### Your instructions
The lines to reproduce from the material below are those from the one containing "Given: Click the 전환 button next to 포인트" through the one containing "Task: Click the ReadAct checkmark logo icon", both included; write them out exactly and add nothing.

### Data for review
-----

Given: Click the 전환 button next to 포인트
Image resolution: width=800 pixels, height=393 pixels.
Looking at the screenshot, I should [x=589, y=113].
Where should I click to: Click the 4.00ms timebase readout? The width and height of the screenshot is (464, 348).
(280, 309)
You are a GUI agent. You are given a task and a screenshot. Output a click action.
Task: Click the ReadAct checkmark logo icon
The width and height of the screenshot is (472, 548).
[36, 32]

-----

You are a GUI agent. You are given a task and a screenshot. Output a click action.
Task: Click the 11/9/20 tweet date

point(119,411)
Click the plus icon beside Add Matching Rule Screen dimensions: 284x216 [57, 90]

-----

### Response box
Given: Click the 전환 button next to 포인트
Image resolution: width=800 pixels, height=393 pixels.
Looking at the screenshot, I should [x=589, y=113].
Where should I click to: Click the 4.00ms timebase readout? The width and height of the screenshot is (464, 348).
(280, 309)
You are a GUI agent. You are given a task and a screenshot. Output a click action.
Task: Click the ReadAct checkmark logo icon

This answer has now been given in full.